Neurogenic bowel is a condition characterized by the loss of normal bowel function due to a problem with the nervous system. It occurs when nerve damage interferes with the communication pathways that control the colon and rectum. The issue stems not from a defect in the bowel itself, but from the impaired nerve signals that orchestrate its function, hindering the body’s ability to effectively store and eliminate solid waste.
Underlying Neurological Causes
Various neurological events and conditions can damage the nerves responsible for bowel control. Traumatic injuries to the central nervous system are a frequent cause. A spinal cord injury can interrupt signals traveling between the brain and the lower digestive tract, while a traumatic brain injury may damage control centers within the brain. The location of the injury often determines the specific nature of the bowel dysfunction.
Progressive neurological diseases also contribute to neurogenic bowel. Conditions like multiple sclerosis (MS), Parkinson’s disease, and stroke involve the gradual deterioration of nerve tissue, which affects the coordination required for normal defecation. Congenital conditions, such as spina bifida, where the spinal cord does not form properly from birth, can also result in lifelong neurogenic bowel dysfunction.
Symptoms and Classifications
Individuals with neurogenic bowel experience a range of disruptive symptoms. The specific symptoms depend on which part of the nervous system is affected, allowing the condition to be categorized into two primary types based on the location of the nerve lesion. Common symptoms include:
- Constipation
- Bowel incontinence
- Abdominal cramping
- A loss of the sensation that the rectum is full
The first classification is reflexic bowel, also known as an upper motor neuron (UMN) bowel. This type results from damage to the brain or the spinal cord above the sacral level. In this state, the reflex that triggers a bowel movement when the rectum becomes full remains intact. However, the individual loses voluntary control over the external anal sphincter, which stays tight and cannot be relaxed at will. This leads to constipation and the unpredictable, involuntary emptying of the bowel once the rectum is sufficiently stretched.

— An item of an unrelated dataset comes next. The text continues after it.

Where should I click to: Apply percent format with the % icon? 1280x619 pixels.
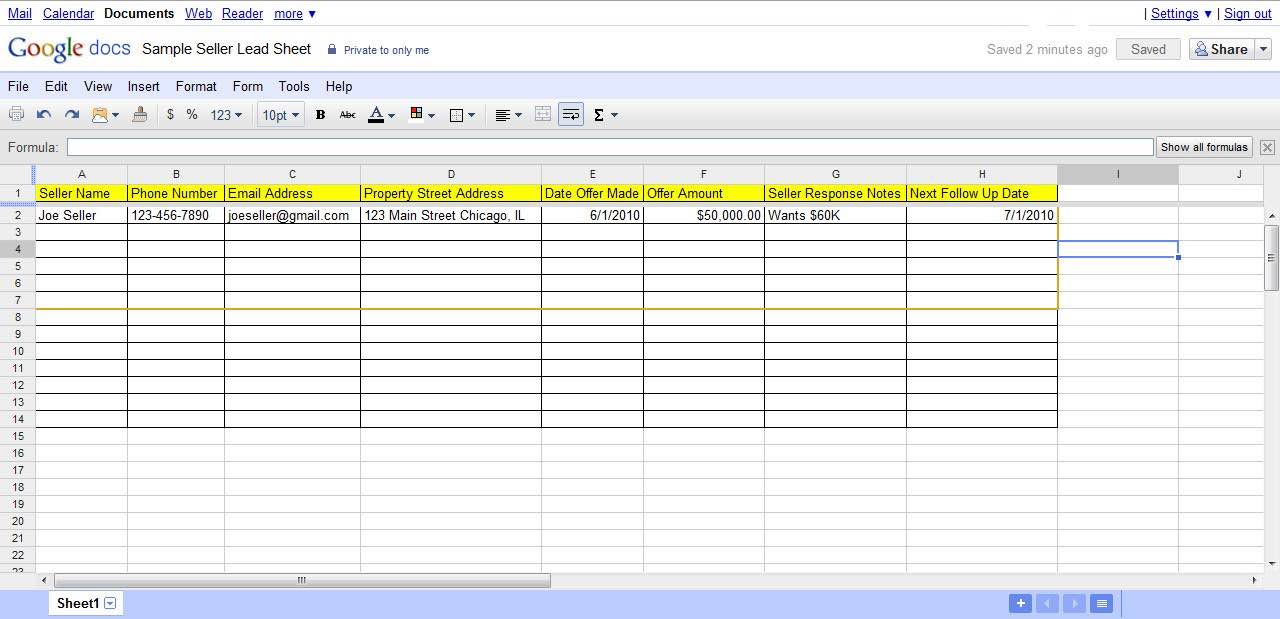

The second classification is flaccid bowel, or a lower motor neuron (LMN) bowel. This is caused by injury to the lower spinal cord, specifically the sacral segments that control the defecation reflex. This damage eliminates the reflex arc, causing the colon to lose its muscle tone and propulsive movement. The anal sphincter becomes lax and remains open, leading to persistent constipation combined with frequent leakage of stool.
The Diagnostic Process
Confirming a diagnosis of neurogenic bowel involves a thorough evaluation to understand the nerve damage and its impact on bowel function. The process begins with a detailed patient history, where a clinician will ask about symptoms and any underlying neurological conditions. This is followed by a physical examination, which includes a digital rectal exam to assess the tone of the anal sphincter muscle.

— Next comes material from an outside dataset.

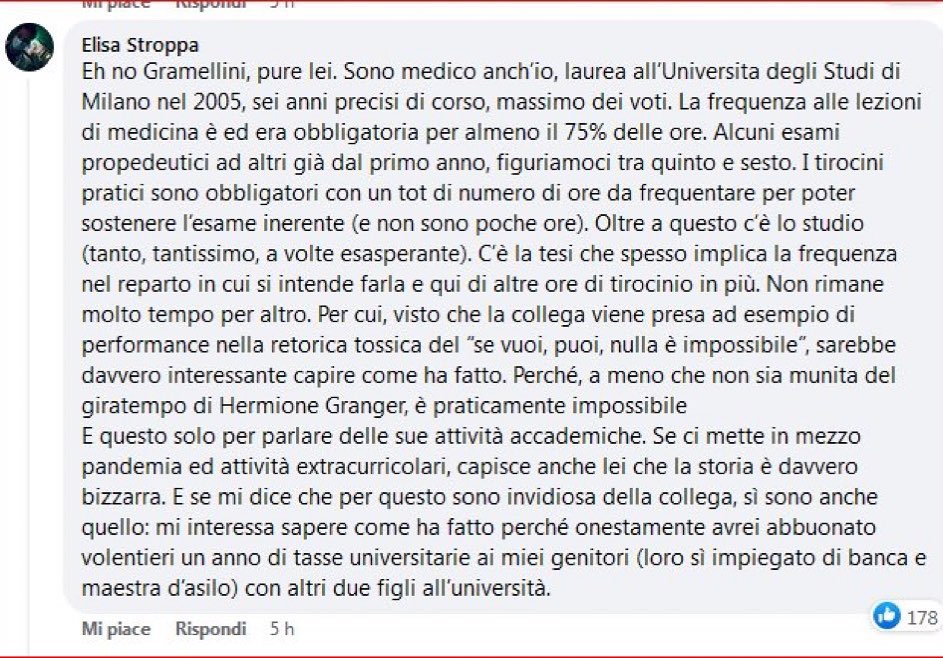The image size is (943, 658).
Task: Click the blue thumbs-up reaction icon
Action: [886, 616]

To gain a more precise understanding, specific diagnostic tests are often employed. Anorectal manometry is a common procedure that measures the pressures of the anal sphincter muscles, sensation in the rectum, and the neural reflexes needed for normal bowel movements. A balloon expulsion test may be used to evaluate the ability to push out a water-filled balloon from the rectum.
In some cases, imaging studies are used to visualize the structure and function of the anorectal region. Defecography, a type of X-ray or MRI, allows a physician to observe the rectum and anal canal as the patient attempts a bowel movement. These tests help differentiate between reflexic and flaccid bowel types and rule out other potential causes.
Management and Treatment Strategies
Management of neurogenic bowel focuses on establishing a predictable and effective bowel routine to prevent incontinence and constipation. A structured bowel program is tailored to the individual’s specific type of dysfunction and lifestyle. This program involves scheduling regular times for bowel evacuation, often once or twice daily, to train the body to empty at a consistent time.
Diet and fluid intake are adjusted to ensure stool is of a consistency that is easy to pass, which means increasing fiber intake and ensuring adequate hydration. Medications are also a common component of the management plan. Stool softeners, laxatives, or suppositories may be used to help trigger a bowel movement at the scheduled time. For a reflexic bowel, a technique called digital stimulation might be used to activate the defecation reflex manually.
For individuals who do not achieve adequate results with these conservative methods, more advanced interventions may be considered. One surgical option is a colostomy, a procedure that creates an opening, called a stoma, from the large intestine to the surface of the abdomen. Waste is then collected in a bag attached to the stoma, bypassing the dysfunctional rectum and anus.